I think the blessed Tom
Lehrer – may he rest on his couch (‘cause I think he’s still
alive – though freaky old. If he’s dead, the couch might not be
the best place for him.) had the right idea in bringing out-dated
musical forms to the church issues of the day. Using his of
out-of-date algorithm (he did teach math,) our generation and a half
interval leaves us with a wonderful selection of music from the late
60s through the early 80s.
But the tone has to change as well as the form. The Vatican Rag was
upbeat, optimistic – you could almost see the dancing altar boys,
glad-hands flashing (careful with those mental images, Friar.) The firm but
apologetic approach won’t work either, not only is it unworkable,
it severely limits the music available.
Remember the classic Ali-Forman fight
years before George started selling hamburger makers?
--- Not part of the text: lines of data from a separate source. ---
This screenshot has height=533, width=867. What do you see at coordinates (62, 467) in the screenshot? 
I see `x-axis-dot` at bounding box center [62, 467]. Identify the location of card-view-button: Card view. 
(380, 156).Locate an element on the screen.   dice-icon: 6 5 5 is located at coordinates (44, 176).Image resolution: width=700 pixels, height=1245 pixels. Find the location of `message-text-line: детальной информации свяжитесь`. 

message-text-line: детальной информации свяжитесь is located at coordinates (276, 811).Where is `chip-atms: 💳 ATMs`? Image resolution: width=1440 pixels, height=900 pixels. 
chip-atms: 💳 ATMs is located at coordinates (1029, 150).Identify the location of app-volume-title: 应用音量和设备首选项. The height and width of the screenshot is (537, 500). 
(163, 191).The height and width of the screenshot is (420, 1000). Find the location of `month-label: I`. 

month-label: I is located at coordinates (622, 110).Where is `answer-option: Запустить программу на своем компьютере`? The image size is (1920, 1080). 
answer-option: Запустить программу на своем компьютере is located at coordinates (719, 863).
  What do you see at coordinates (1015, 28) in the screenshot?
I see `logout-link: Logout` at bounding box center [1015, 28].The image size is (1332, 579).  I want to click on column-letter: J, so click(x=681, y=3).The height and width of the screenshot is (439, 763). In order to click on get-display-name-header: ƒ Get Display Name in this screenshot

Well, it looks like the Cardinals decided they’ve been riding the
ropes long enough – no more pope-a-dope. They picked a Jesuit.
Time to kick some acolytes!
So what theme can we
create for our new Pope Frank?
I’d eliminate Barry Manilow off the top – his music doesn’t
fit, and everybody out there secretly wants to eliminate Barry
Manilow.
(Mental image of B.M. being eliminated – is he gone? Don’t
forget to flush.)
Even without Barry’s one hundred and sixty-seven identical chants,
we still have a number of potential anthems for our pleasantly
pugilistic Pope.
What about (Every) Mother’s Son Bites the Dust?
(Bit of a stretch? What was I going to change it to – Another
Nun Bites the Dust? No, I don’t like hate mail unless it’s
from people giving me money.) All you need is to add a few smells
and bells, and it sounds aggressively liturgical.
Play That Funky Music, Padre would have the dual effect of
intimidation, and getting congregants groovin’ on those kneelers
instead of scooting to the front of their seats and faking it.
There has to be a way to adapt Everybody Was Kung-Fu Fighting.
You like that one Papa Frank? I’ll work on it for you.
Maybe you could even turn around that back-room altar-boy problem
with a little James Brown - Get Up (I Feel Like Being A) Sex
Monsignor.
?
Maybe not? Just throwing it out there.